_SET PROBLEM_
Repeat the lines below exactly, starting with the line that contains "Open the Current" and going on through the line that contains "Action: coord(13,44)".

** begin ITEMS **

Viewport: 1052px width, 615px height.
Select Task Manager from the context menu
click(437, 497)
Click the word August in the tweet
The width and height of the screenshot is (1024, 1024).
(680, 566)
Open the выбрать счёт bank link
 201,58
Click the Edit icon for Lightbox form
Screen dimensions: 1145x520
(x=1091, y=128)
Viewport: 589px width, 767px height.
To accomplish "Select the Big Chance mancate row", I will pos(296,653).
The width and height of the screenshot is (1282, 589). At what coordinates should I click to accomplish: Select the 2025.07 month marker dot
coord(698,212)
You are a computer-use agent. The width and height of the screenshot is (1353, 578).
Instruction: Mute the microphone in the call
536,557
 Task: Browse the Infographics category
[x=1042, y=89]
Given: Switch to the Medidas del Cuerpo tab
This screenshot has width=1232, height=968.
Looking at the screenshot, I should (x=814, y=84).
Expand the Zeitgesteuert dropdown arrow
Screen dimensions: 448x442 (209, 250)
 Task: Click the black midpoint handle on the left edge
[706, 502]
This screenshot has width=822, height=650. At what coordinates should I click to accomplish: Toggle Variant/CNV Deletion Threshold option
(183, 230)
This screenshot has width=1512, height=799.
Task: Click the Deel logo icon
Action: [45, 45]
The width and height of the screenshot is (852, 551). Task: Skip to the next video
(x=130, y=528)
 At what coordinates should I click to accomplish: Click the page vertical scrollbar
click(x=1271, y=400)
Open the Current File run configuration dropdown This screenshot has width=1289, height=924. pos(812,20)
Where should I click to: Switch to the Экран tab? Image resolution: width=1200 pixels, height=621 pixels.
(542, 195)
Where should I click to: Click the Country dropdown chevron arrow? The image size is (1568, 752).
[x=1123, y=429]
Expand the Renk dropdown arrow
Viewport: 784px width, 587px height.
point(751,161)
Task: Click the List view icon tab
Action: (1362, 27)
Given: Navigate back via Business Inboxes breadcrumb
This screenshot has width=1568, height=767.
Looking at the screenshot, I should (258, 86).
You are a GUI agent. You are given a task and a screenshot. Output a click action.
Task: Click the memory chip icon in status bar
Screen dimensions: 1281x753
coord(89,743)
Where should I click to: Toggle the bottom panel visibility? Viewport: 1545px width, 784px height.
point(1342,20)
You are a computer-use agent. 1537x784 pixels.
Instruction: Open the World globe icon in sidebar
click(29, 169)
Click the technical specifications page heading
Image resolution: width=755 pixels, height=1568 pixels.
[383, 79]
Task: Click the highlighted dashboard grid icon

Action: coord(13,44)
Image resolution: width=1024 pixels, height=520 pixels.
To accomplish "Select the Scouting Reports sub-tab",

** end ITEMS **

_RESPONSE FOR THIS EXERCISE_
Open the Current File run configuration dropdown This screenshot has width=1289, height=924. pos(812,20)
Where should I click to: Switch to the Экран tab? Image resolution: width=1200 pixels, height=621 pixels.
(542, 195)
Where should I click to: Click the Country dropdown chevron arrow? The image size is (1568, 752).
[x=1123, y=429]
Expand the Renk dropdown arrow
Viewport: 784px width, 587px height.
point(751,161)
Task: Click the List view icon tab
Action: (1362, 27)
Given: Navigate back via Business Inboxes breadcrumb
This screenshot has width=1568, height=767.
Looking at the screenshot, I should (258, 86).
You are a GUI agent. You are given a task and a screenshot. Output a click action.
Task: Click the memory chip icon in status bar
Screen dimensions: 1281x753
coord(89,743)
Where should I click to: Toggle the bottom panel visibility? Viewport: 1545px width, 784px height.
point(1342,20)
You are a computer-use agent. 1537x784 pixels.
Instruction: Open the World globe icon in sidebar
click(29, 169)
Click the technical specifications page heading
Image resolution: width=755 pixels, height=1568 pixels.
[383, 79]
Task: Click the highlighted dashboard grid icon

Action: coord(13,44)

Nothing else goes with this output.